## To be done
1. Answer these questions about the Williams v. McWilliams court opinion below:
(a) Who is the plaintiff, and in which county does he reside as a taxpayer?
(b) On or about what date did the sheriff collect the back taxes, and what was the total amount?
(c) Which court issued the judgment that was filed with the petition?
2. Extend the Williams v. McWilliams court opinion below, picking up right after its final sentence.

## Document extract
(begin)
Williams v. McWilliams, Sheriff

Affirming.

The appeal is from an order sustaining a special demurrer to the petition and dismissing it. We state its substance. The plaintiff, D.J. Williams, is a resident citizen and taxpayer of Madison county. The defendants are John McWilliams, sheriff of that county, M.J. Brennan, state revenue agent, and Harry D. Kremer. On or about March 14, 1934, the sheriff collected from the Petroleum Exploration, Incorporated, back taxes amounting to $12,041.05. Of that sum $3,807.19 was due the state, $4,482 was due Madison county, and $3.750.95 was due the board of education of that county. In addition, $2,408.21 had been collected by the sheriff as penalties. The sheriff should have paid over those sums less his commission to the respective treasurers, but he had paid only certain amounts stated. There was due the state of Kentucky $571.07, the treasurer of the county $1,580.26, and the treasurer of the school board $1,350.31, which several sums were alleged to have been paid the defendant Kremer or another at his instance and direction. It is averred that the several treasurers are entitled to that money. There was filed with the petition what purported to be a copy of a judgment of the Fayette county court against the Petroleum *Page 280 Exploration, Incorporated, showing the amounts due not only Madison but also Estill, Lee, and Owsley counties on account of taxes and the basis of computation. This judgment sets forth the amounts stated in the petition as what should have been collected and paid over by the sheriff.
(end)
## Provided data
(begin)
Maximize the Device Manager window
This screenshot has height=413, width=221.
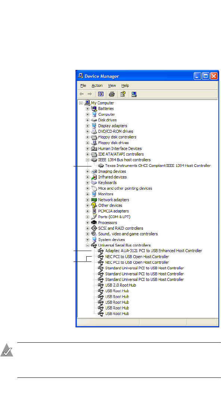[x=206, y=76]
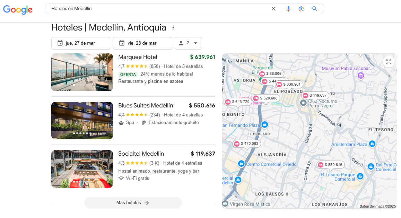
(end)
## Responses
1.
(a) D.J. Williams, a resident citizen and taxpayer of Madison county.
(b) On or about March 14, 1934. The total was $12,041.05, collected from the Petroleum Exploration, Incorporated.
(c) The Fayette county court.

2.
The plaintiff prayed that the state of Kentucky, the treasurer of Madison county, and the treasurer of the county board of education, respectively, have judgment against the defendants McWilliams and Kremer for the amounts alleged to be due in his petition and interest and costs. There is in the record, marked "Exhibit tendered and offered," what purports to be a copy of a resolution of the Madison county fiscal court employing Mr. Kremer as attorney for a contingent fee to recover the taxes indicated in the petition. Since the filing of the appeals there has been filed in this court a statement of appellant and a receipt showing the satisfaction of the claim asserted in behalf of the school board and suggesting that, in so far as the suit undertakes to recover for it, the case is moot.

Appellant in brief concedes he had made no request of the fiscal court or the board of education to institute suit to recover the money alleged by him as being due. He recognizes the law to be that before a taxpayer may maintain a suit of this character, a demand must have been made and denied, unless it appears that it would have been futile. He relies on Taylor v. Todd, 241 Ky. 605, 44 S.W.2d 606, 607, and cases of that class. It will be observed that in those cases where such right to maintain the suit was sustained, the fiscal court or other municipal body or the individual officer was a party defendant, or it was shown in the pleading that the suit was to right a wrong which it or he had committed. The cases are reviewed in Taylor v. Todd and in Commonwealth, by and through Barton, v. Mauney, 258 Ky. 429, 80 S.W.2d 568.

We may overlook the omission of allegations that the suit was filed by the plaintiff for himself and other taxpayers for the use and benefit of the commonwealth or the county and perhaps other technical defects, as it is sufficient to say that the petition does not allege any facts establishing an excuse for not making demand upon the proper officers that they should endeavor to recover what is alleged to be due. Hence, the pleading *Page 281 was not sufficient to bring the case within the exceptions relied on. The court therefore properly sustained the special demurrer.

Judgment affirmed.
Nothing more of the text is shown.